Task inputs:
- - - - -

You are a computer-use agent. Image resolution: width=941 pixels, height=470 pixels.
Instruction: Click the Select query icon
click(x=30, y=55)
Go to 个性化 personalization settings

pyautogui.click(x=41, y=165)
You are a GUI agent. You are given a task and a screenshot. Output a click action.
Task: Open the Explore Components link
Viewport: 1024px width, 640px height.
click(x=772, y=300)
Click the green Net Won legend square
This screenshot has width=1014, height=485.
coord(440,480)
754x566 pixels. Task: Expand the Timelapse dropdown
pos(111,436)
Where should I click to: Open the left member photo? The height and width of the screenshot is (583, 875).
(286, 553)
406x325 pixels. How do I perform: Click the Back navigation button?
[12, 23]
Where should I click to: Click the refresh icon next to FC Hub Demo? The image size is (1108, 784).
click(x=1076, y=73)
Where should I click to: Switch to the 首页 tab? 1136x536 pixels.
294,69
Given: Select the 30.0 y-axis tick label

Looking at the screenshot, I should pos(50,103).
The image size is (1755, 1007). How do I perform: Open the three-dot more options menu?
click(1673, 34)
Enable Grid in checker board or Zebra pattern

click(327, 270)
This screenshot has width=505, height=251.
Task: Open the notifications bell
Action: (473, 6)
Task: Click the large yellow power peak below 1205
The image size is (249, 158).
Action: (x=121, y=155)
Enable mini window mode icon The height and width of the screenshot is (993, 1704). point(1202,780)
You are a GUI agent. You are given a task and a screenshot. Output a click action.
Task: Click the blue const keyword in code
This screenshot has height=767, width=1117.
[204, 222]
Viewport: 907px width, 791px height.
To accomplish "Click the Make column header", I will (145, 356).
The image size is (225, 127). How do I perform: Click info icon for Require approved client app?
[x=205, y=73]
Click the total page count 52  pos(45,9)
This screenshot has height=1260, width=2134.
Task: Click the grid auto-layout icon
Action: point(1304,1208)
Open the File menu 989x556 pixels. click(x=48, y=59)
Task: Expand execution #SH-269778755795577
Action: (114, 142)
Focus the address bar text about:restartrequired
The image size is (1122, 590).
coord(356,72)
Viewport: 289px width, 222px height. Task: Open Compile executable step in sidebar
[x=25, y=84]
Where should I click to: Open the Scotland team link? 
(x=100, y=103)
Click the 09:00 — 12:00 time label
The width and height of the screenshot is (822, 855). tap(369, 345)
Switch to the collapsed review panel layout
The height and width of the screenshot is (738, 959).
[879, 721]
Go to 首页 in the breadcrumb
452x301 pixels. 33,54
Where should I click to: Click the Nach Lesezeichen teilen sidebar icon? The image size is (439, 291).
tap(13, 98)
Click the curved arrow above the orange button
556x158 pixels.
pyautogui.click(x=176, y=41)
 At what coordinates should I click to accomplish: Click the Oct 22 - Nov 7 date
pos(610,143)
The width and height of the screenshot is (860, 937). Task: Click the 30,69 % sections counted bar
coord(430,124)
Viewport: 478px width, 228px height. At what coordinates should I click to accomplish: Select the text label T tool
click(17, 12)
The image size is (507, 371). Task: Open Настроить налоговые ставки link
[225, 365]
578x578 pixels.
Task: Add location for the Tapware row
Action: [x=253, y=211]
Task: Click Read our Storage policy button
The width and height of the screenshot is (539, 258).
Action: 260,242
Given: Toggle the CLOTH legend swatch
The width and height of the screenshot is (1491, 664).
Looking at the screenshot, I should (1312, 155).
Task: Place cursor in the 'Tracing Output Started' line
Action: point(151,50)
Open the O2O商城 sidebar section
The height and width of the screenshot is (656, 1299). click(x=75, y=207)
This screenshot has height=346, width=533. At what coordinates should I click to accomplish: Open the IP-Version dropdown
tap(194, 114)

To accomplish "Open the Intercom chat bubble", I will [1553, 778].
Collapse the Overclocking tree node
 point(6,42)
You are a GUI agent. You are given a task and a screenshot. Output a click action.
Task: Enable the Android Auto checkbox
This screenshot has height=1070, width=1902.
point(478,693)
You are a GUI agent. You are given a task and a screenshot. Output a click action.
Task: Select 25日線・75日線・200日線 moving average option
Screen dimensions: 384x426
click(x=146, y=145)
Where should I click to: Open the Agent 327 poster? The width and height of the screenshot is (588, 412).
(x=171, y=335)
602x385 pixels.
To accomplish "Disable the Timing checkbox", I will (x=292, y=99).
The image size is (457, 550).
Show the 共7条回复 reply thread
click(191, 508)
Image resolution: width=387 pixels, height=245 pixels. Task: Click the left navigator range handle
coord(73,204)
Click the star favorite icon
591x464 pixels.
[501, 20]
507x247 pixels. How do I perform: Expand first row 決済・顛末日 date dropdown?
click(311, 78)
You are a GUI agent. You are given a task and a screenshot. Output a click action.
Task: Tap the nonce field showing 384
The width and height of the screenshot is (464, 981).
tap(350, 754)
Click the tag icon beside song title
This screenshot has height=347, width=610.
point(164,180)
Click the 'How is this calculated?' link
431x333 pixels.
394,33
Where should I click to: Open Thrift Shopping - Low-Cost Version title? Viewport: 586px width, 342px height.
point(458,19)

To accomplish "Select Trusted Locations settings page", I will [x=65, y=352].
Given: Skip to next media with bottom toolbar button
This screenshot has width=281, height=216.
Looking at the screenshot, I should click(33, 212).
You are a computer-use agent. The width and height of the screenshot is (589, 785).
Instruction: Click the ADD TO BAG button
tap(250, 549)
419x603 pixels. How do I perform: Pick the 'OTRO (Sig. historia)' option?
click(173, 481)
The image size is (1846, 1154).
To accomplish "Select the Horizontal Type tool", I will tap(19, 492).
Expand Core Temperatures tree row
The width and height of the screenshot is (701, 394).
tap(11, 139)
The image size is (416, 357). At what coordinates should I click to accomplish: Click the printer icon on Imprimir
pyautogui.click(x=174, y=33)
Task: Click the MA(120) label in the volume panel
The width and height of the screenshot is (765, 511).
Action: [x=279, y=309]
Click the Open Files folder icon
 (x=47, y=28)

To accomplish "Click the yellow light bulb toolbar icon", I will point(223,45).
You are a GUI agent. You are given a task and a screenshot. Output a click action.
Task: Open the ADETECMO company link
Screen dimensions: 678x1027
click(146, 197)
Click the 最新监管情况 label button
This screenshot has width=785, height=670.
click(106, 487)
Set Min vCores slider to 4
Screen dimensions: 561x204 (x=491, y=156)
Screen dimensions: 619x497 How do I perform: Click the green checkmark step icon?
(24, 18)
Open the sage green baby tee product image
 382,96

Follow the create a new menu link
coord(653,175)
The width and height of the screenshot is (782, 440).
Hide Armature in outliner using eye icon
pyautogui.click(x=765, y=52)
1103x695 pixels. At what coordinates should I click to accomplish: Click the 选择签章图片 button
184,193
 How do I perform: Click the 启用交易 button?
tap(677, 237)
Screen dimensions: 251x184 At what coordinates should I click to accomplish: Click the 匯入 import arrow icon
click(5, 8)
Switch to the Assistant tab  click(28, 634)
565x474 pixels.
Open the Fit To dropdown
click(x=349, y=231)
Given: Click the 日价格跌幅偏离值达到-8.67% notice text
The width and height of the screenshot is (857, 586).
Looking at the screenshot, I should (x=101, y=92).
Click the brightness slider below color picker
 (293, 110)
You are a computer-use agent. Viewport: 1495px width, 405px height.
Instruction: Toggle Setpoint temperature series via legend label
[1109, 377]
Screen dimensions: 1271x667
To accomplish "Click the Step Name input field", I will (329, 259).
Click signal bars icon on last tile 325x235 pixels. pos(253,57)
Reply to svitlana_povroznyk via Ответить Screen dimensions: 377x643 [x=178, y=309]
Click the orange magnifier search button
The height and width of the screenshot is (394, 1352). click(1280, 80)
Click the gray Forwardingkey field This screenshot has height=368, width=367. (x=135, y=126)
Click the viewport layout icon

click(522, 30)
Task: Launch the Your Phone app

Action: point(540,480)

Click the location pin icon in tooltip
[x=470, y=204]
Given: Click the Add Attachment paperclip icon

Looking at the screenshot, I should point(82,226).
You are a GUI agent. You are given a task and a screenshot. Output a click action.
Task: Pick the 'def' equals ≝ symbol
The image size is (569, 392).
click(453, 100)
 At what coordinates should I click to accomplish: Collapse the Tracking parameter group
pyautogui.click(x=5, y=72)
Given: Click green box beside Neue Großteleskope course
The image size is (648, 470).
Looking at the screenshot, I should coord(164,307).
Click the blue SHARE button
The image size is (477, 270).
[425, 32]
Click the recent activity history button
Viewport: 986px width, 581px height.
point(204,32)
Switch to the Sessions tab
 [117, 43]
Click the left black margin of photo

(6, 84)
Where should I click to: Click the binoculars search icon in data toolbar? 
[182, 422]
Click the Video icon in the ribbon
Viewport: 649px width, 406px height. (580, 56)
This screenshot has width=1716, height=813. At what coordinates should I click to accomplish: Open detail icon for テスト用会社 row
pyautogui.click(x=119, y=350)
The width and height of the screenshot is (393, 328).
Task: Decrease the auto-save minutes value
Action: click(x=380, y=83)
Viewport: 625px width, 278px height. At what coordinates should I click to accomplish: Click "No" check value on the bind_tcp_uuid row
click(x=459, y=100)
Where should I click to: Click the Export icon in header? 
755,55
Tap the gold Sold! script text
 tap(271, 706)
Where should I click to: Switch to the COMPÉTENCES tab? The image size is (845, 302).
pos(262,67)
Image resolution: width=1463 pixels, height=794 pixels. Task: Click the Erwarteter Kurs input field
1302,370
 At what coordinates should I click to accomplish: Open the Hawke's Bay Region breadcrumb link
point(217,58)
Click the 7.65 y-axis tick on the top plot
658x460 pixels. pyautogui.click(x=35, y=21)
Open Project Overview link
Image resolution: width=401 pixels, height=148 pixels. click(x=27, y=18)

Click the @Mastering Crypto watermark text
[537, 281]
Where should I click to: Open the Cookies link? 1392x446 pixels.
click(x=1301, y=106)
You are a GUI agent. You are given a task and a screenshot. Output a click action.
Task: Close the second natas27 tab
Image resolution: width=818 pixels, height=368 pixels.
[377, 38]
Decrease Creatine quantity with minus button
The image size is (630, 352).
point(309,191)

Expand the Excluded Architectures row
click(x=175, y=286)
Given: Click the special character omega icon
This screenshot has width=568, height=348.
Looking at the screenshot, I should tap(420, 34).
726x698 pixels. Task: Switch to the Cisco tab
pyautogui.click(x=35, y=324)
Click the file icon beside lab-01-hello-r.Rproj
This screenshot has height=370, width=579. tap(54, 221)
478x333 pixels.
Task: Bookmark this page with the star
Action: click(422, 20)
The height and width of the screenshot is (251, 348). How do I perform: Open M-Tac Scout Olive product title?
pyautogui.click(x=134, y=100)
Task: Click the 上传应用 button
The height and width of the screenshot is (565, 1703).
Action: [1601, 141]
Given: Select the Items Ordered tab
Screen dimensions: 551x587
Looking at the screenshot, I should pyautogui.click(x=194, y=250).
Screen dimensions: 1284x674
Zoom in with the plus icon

- - - - -

Reproduce word for word the stretch of the data above from the line containing "Given: Skip to" through the line containing "(x=47, y=28)", and nothing more.

Solution below:
Given: Skip to next media with bottom toolbar button
This screenshot has width=281, height=216.
Looking at the screenshot, I should click(33, 212).
You are a computer-use agent. The width and height of the screenshot is (589, 785).
Instruction: Click the ADD TO BAG button
tap(250, 549)
419x603 pixels. How do I perform: Pick the 'OTRO (Sig. historia)' option?
click(173, 481)
The image size is (1846, 1154).
To accomplish "Select the Horizontal Type tool", I will tap(19, 492).
Expand Core Temperatures tree row
The width and height of the screenshot is (701, 394).
tap(11, 139)
The image size is (416, 357). At what coordinates should I click to accomplish: Click the printer icon on Imprimir
pyautogui.click(x=174, y=33)
Task: Click the MA(120) label in the volume panel
The width and height of the screenshot is (765, 511).
Action: [x=279, y=309]
Click the Open Files folder icon
 (x=47, y=28)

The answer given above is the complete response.